* [DOCUMENT PASSAGE]
[Start of section]

The lab advances these aims through three specific areas of focus: (1) enhancing transdisciplinary exchange: collaborating across disciplines to develop innovative and cutting edge, pie-in-the-sky proposals for funding to advance convergent research; (2) experimentation: developing possible new directions and methods for the field of landscape, climate research, and interdisciplinary inquiry in general; and (3) developing multi-modal community and science/technology engagement opportunities, such as novel outreach processes through art, design & emerging media.
Projects in the Landscape Futures Lab are led by graduate students under Gabrielian’s guidance and developed closely with the Lab’s collaborators. Students in the Lab are currently executing various grants awarded through the University, in addition to self-initiated design-research projects established by Gabrielian in connection to her own areas of inquiry.

[End of section]

[Stored data entries]
[Start of section]

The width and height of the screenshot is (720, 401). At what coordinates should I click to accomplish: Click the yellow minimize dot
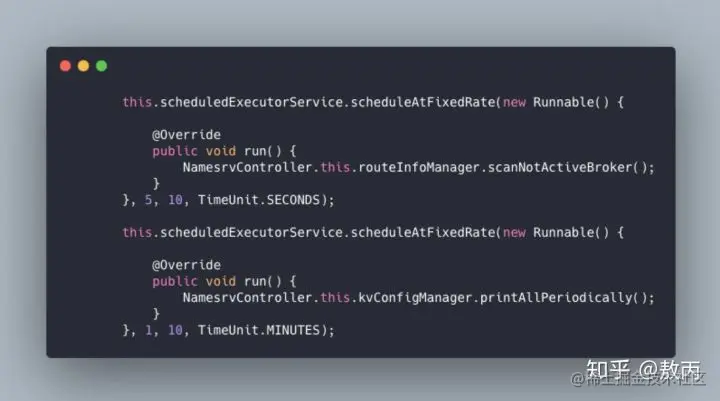pos(83,66)
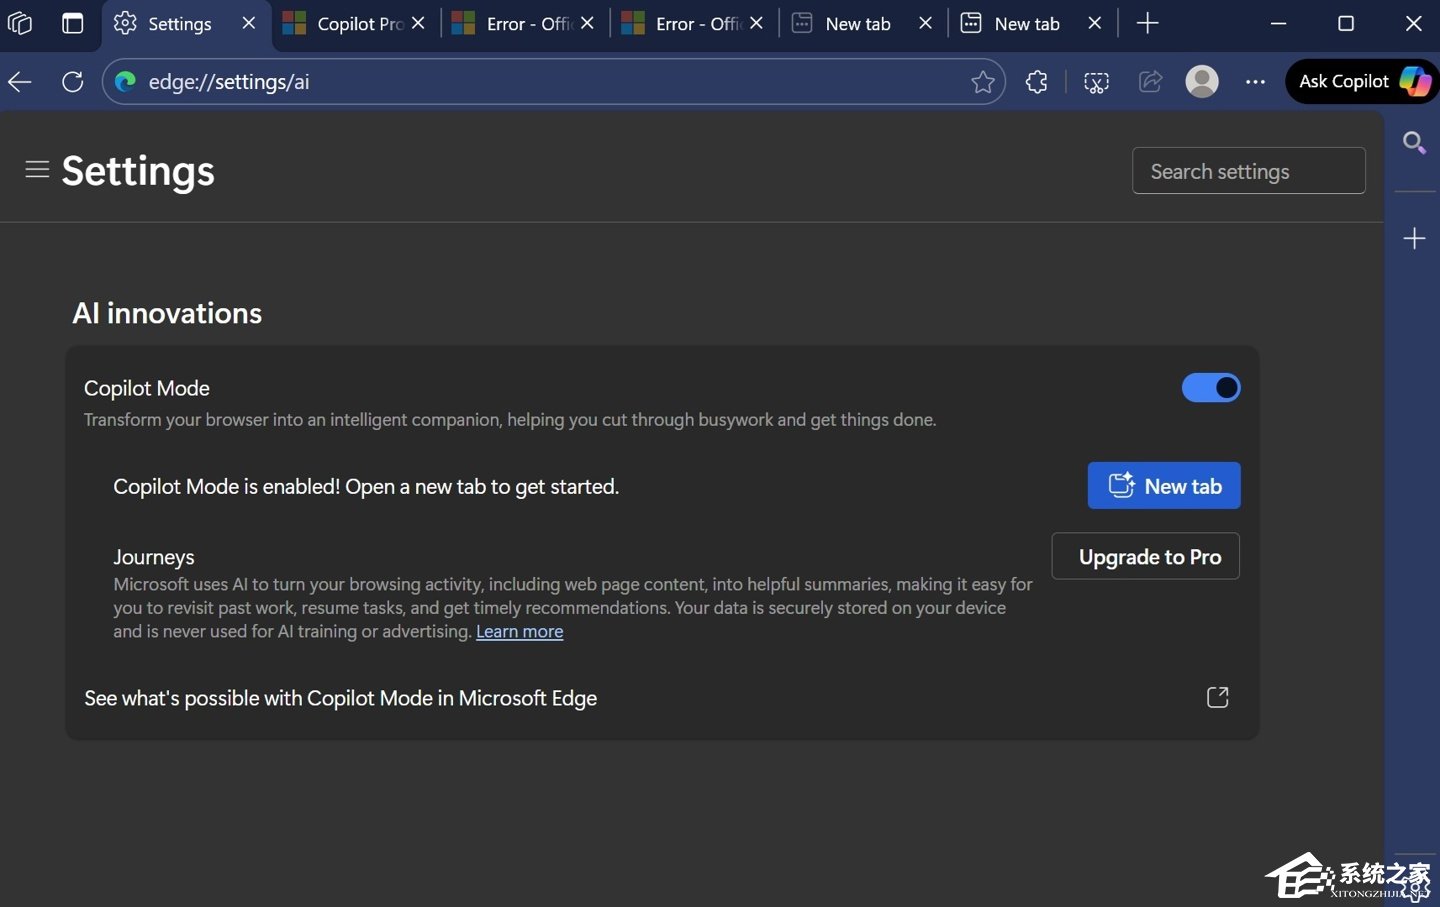This screenshot has width=1440, height=907.
Task: Click the Workspaces icon in title bar
Action: (x=20, y=23)
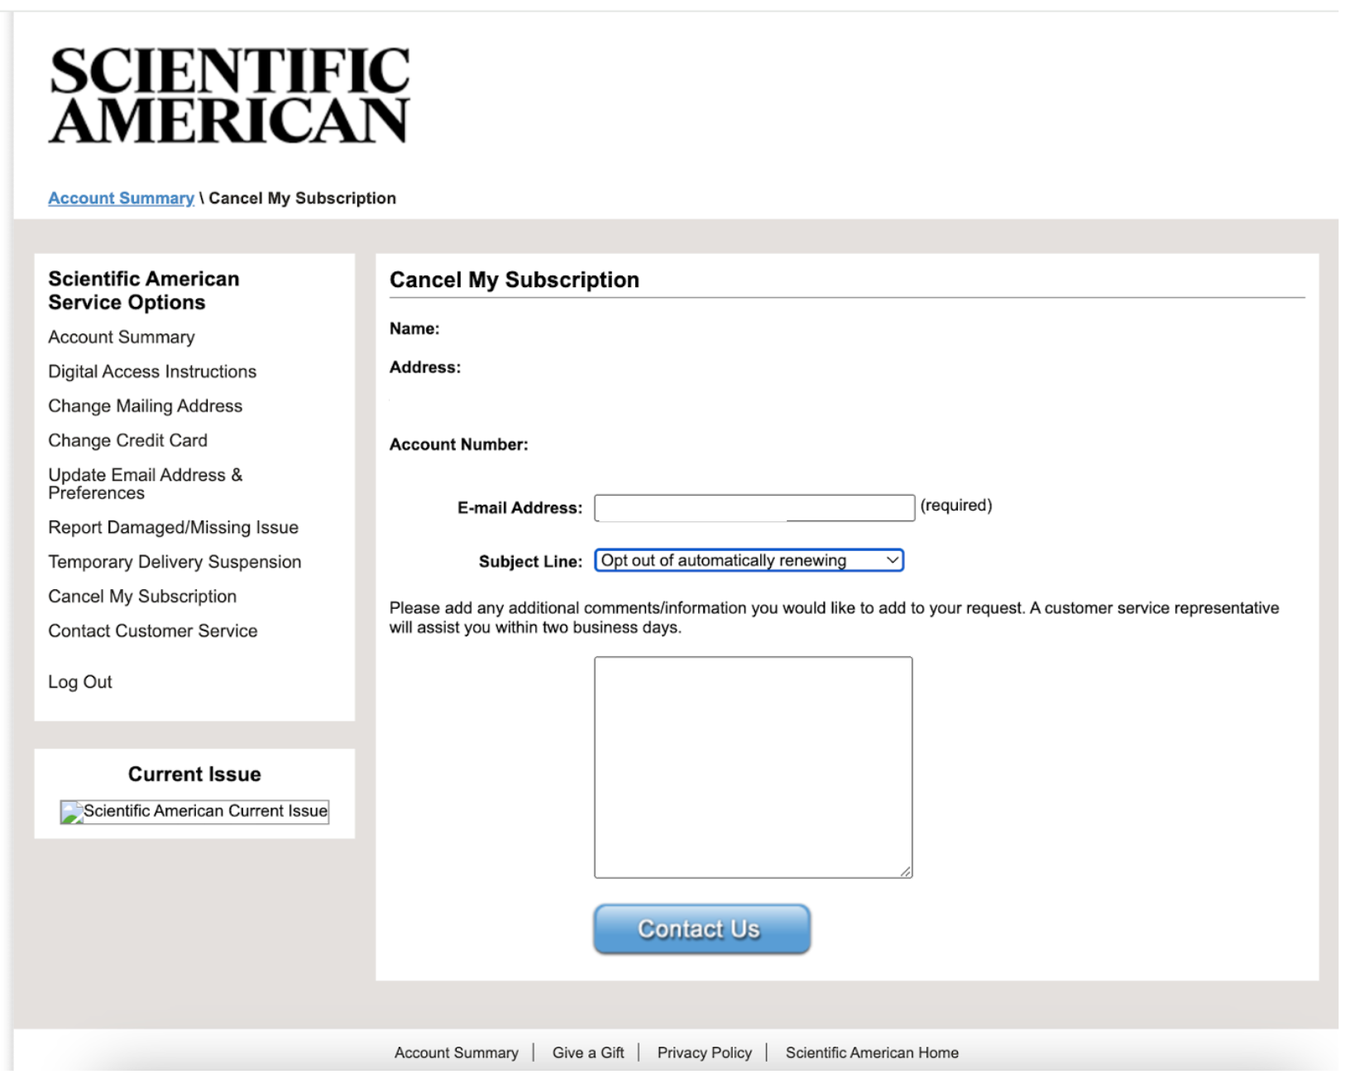The image size is (1350, 1084).
Task: Click the Scientific American logo
Action: click(228, 93)
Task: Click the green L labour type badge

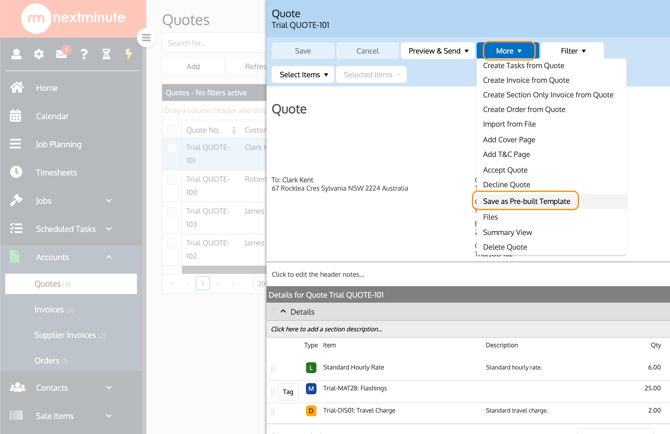Action: coord(311,368)
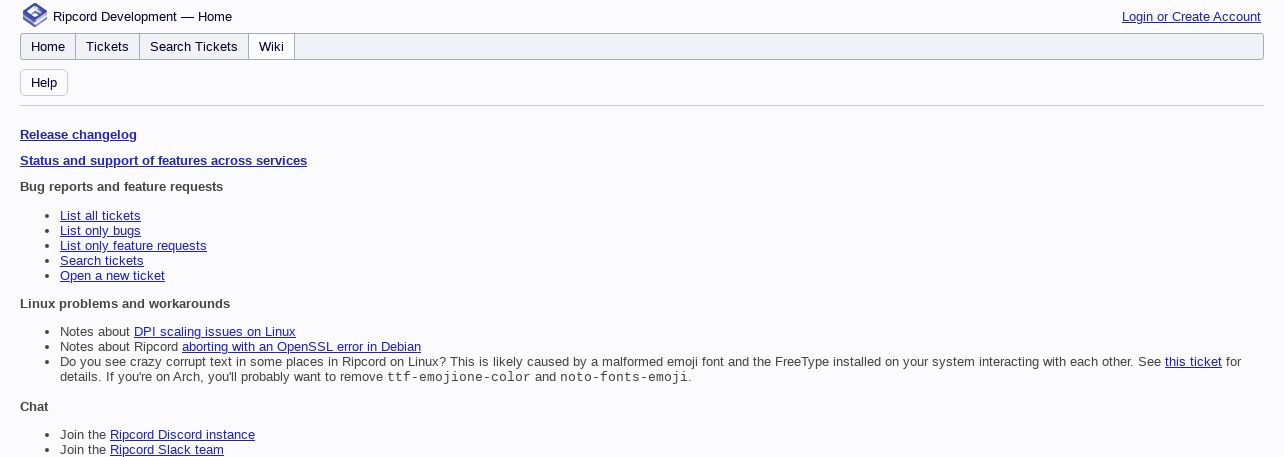Click the Ripcord logo icon
The height and width of the screenshot is (457, 1284).
(35, 15)
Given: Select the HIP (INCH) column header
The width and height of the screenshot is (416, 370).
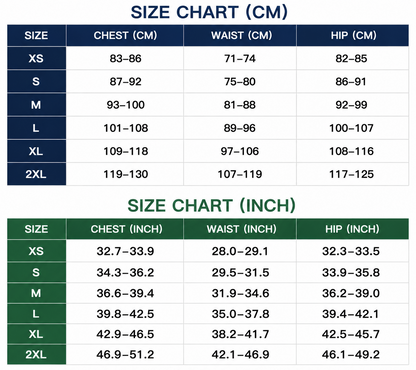Looking at the screenshot, I should click(353, 229).
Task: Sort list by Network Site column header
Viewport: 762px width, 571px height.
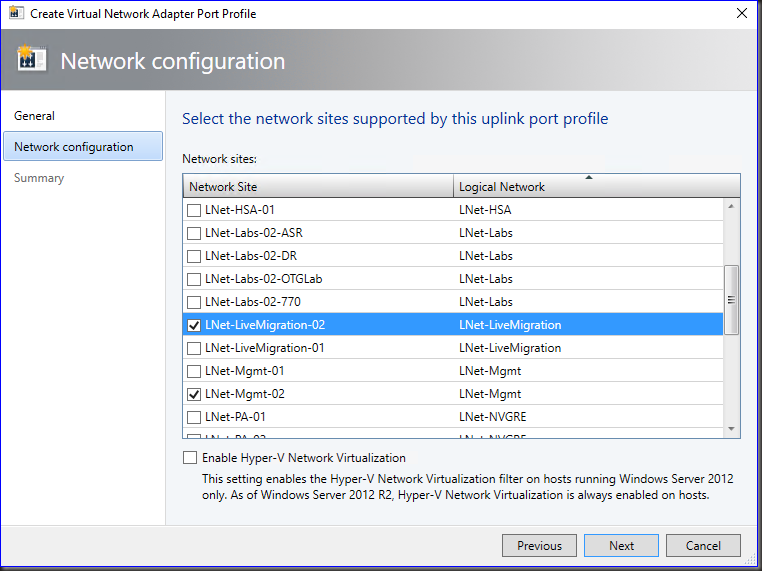Action: (x=318, y=187)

[End of section]

* [TASK INSTRUCTIONS]
1 > In the Landscape Futures Lab passage, who leads the Lab's projects?
2 > List every area of focus named in the Landscape Futures Lab passage.
The stored data entries above are separate material, apart from the Landscape Futures Lab passage.

* [REPLIES]
1 > Graduate students lead them, under Gabrielian's guidance.

2 >
- Enhancing transdisciplinary exchange
- Experimentation
- Developing multi-modal community and science/technology engagement opportunities